What about investment loans? (I assume this would be too easy)
@ Ryan:
If your spouse used the gift to pay off her own debt and then used the funds previously used to service debt for investment, then the investment income would be taxed in her hands.
You cannot guarantee investment loans for your wife and avoid attribution. You can lend funds to her at the CRA’s prescribed rate. As long as she actually pays you the interest by January 30th from her own funds, then the investment income is taxed in her hands…The interest she pays you is a deduction for her and you must include it in your income.
Hi, my father has declared money under my name for which I have received a t4a from his company. I have never actually had any money deposited into my accounts however. Does this type of action fall under income splitting, or is this simply hiding money from the governmet? Please let me know
@Cory – A business may employ family members as long as they actually do the work and are paid the market rate for the work. It may be possible that the funds are being diverted to a trust in which you are the beneficiary. If so, then this would be a reasonable set up.
hi, can we split the income between spouses and lower the taxes. If the anuual income of one is $80,000 and the other is zero, can we split 40k each so that we pay lower taxes..
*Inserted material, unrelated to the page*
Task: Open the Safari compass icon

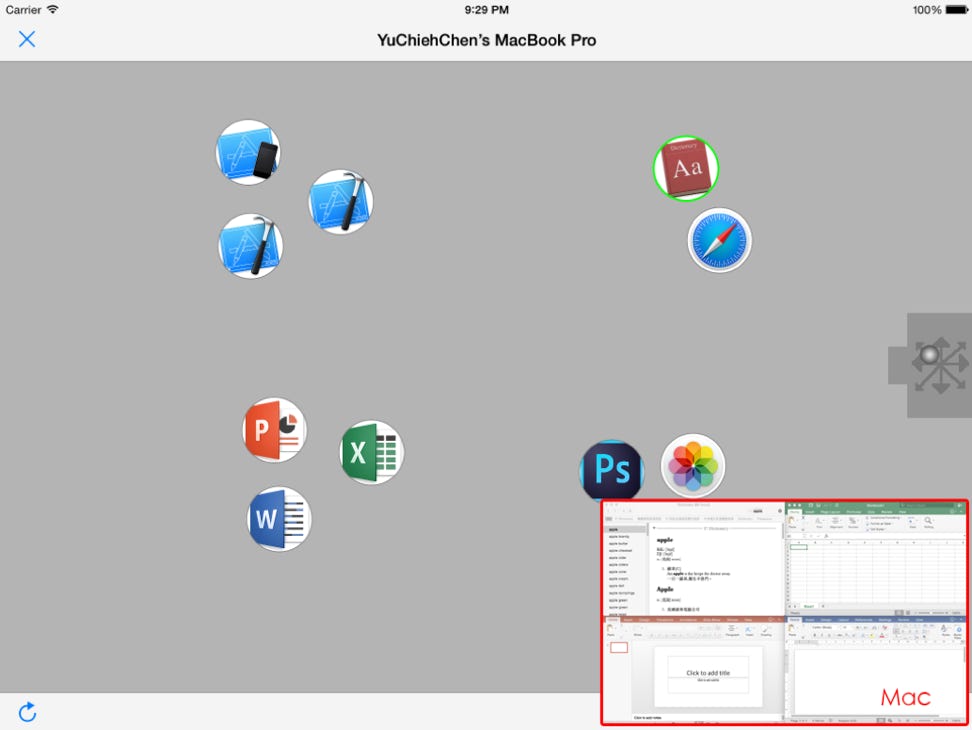Action: (719, 240)
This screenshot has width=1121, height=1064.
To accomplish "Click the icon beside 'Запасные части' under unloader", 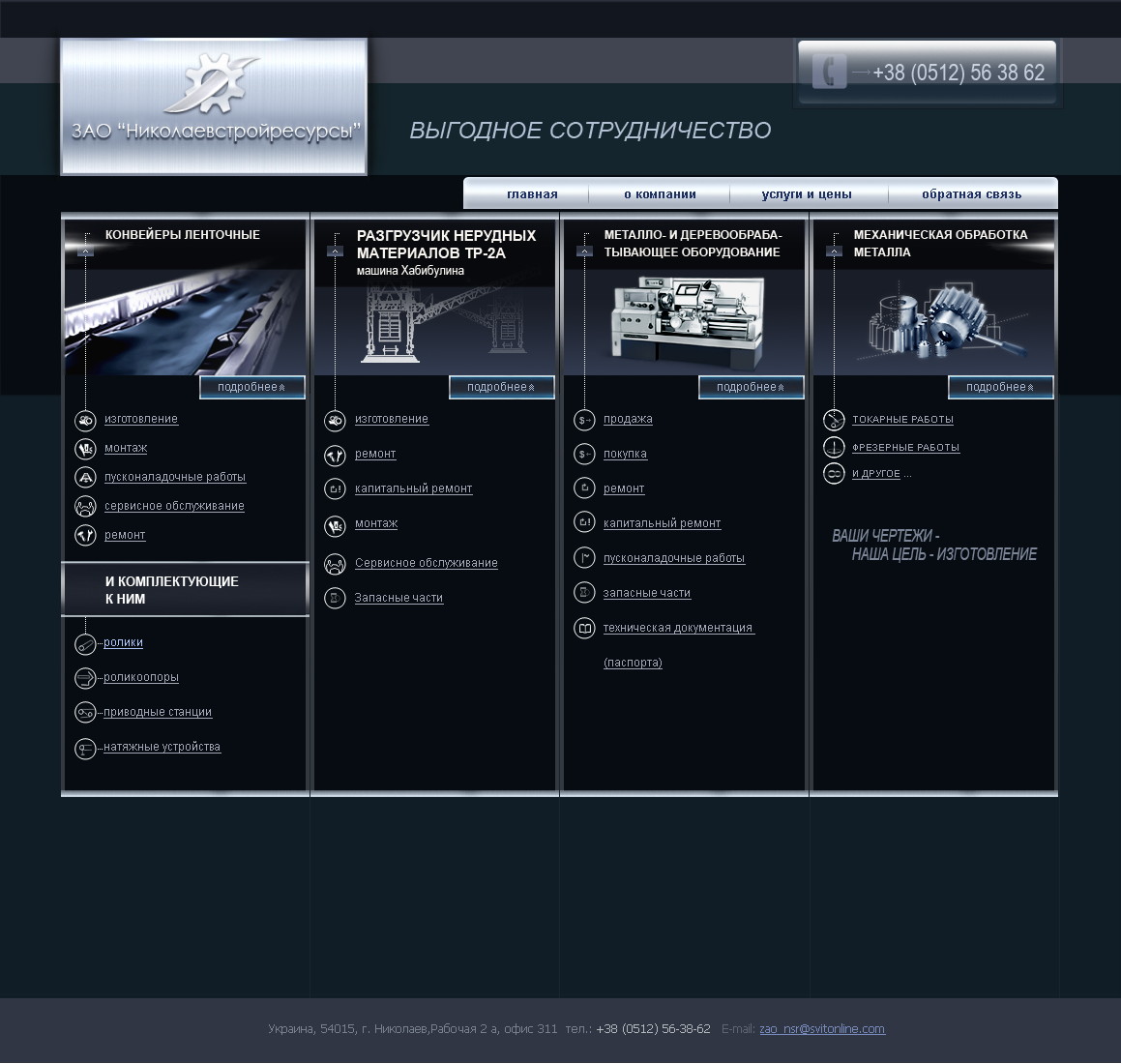I will click(x=335, y=598).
Or please suggest other options.
Much appreciated. Thanks
@Miller: The article mentions some of the ways income can be split but unless you receive pension income eligible for the pension income tax credit, you can’t just allocate your income to your spouse.
Take a loot at http://blog.taxresource.ca/what-are-the-canadian-income-splitting-rules/
http://blog.taxresource.ca/tax-planning-and-income-splitting-opportunities-in-canada/
http://blog.taxresource.ca/what-are-the-canadian-income-splitting-rules/
Hi,
I have a question about investment income. In my family I have two adult daughters all living under the same roof, where one is the lowest income earner in the family. Could I, my husband, and my other daughter who earns a higher salary, lend money to the lower income daughter for investment? Who would be taxed for the income earned from this investment (of course assuming all our other incomes have been subjected to normal income tax rates)? Would it be different if the money was gifted? If you could direct me to any resources with respect to this, I would greatly appreciate it! Thanks!
Hi Melissa,
A person can loan funds to anyone and to ensure there is an enforceable contract, there should be interest. The lender reports the interest as income while the borrower reports the income earned on the investment as income. The loans should have at least the prescribed rate or a commercial rate of interest.
I will note that you should run the numbers. Typically, small amounts have little if any benefit. To be beneficial the loans must be long-term and the amounts substantial (several hundereds of thousands) to be worth the effort.